TIMotion: Temporal and Interactive Framework for Efficient Human-Human Motion Generation
Yabiao Wang, Shuo Wang, Jiangning Zhang, Ke Fan, Jiafu Wu, Zhucun Xue, Yong Liu
TL;DR
TIMotion addresses the challenge of two-person motion generation by embedding temporal dynamics and inter-person interactions within a general MetaMotion framework. It introduces three core components—Causal Interactive Injection, Role-Evolving Scanning, and Localized Pattern Amplification—to capture causal interactions, dynamic role switches, and short-term motion patterns, respectively, and is compatible with Transformer, Mamba, and RWKV backbones.

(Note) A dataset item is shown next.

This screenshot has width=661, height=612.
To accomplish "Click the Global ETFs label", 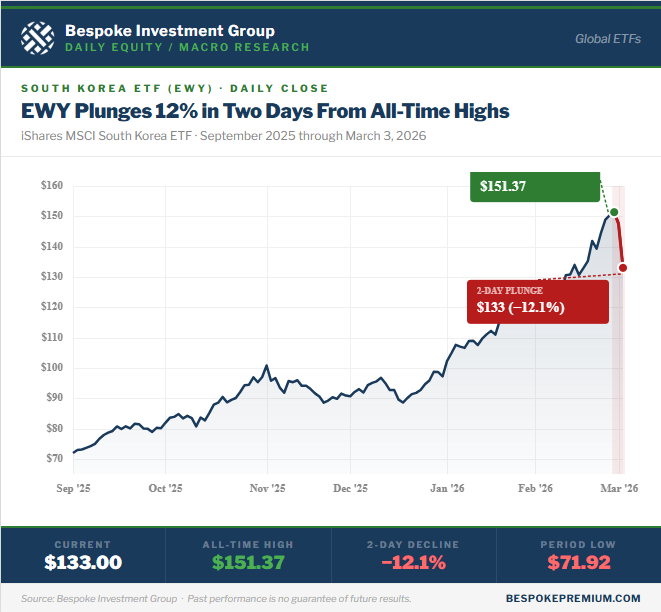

Extensive experiments on InterHuman and InterX show TIMotion achieves state-of-the-art or competitive results with improved efficiency and editability, validated by both quantitative metrics and qualitative assessments. This approach provides a scalable, flexible paradigm for realistic human-human motion generation and editing with potential applications in animation, robotics, and human-comrobot collaboration.
Abstract
Human-human motion generation is essential for understanding humans as social beings. Current methods fall into two main categories: single-person-based methods and separate modeling-based methods. To delve into this field, we abstract the overall generation process into a general framework MetaMotion, which consists of two phases: temporal modeling and interaction mixing. For temporal modeling, the single-person-based methods concatenate two people into a single one directly, while the separate modeling-based methods skip the modeling of interaction sequences. The inadequate modeling described above resulted in sub-optimal performance and redundant model parameters. In this paper, we introduce TIMotion (Temporal and Interactive Modeling), an efficient and effective framework for human-human motion generation. Specifically, we first propose Causal Interactive Injection to model two separate sequences as a causal sequence leveraging the temporal and causal properties. Then we present Role-Evolving Scanning to adjust to the change in the active and passive roles throughout the interaction. Finally, to generate smoother and more rational motion, we design Localized Pattern Amplification to capture short-term motion patterns. Extensive experiments on InterHuman and InterX demonstrate that our method achieves superior performance. Project page: https://aigc-explorer.github.io/TIMotion-page/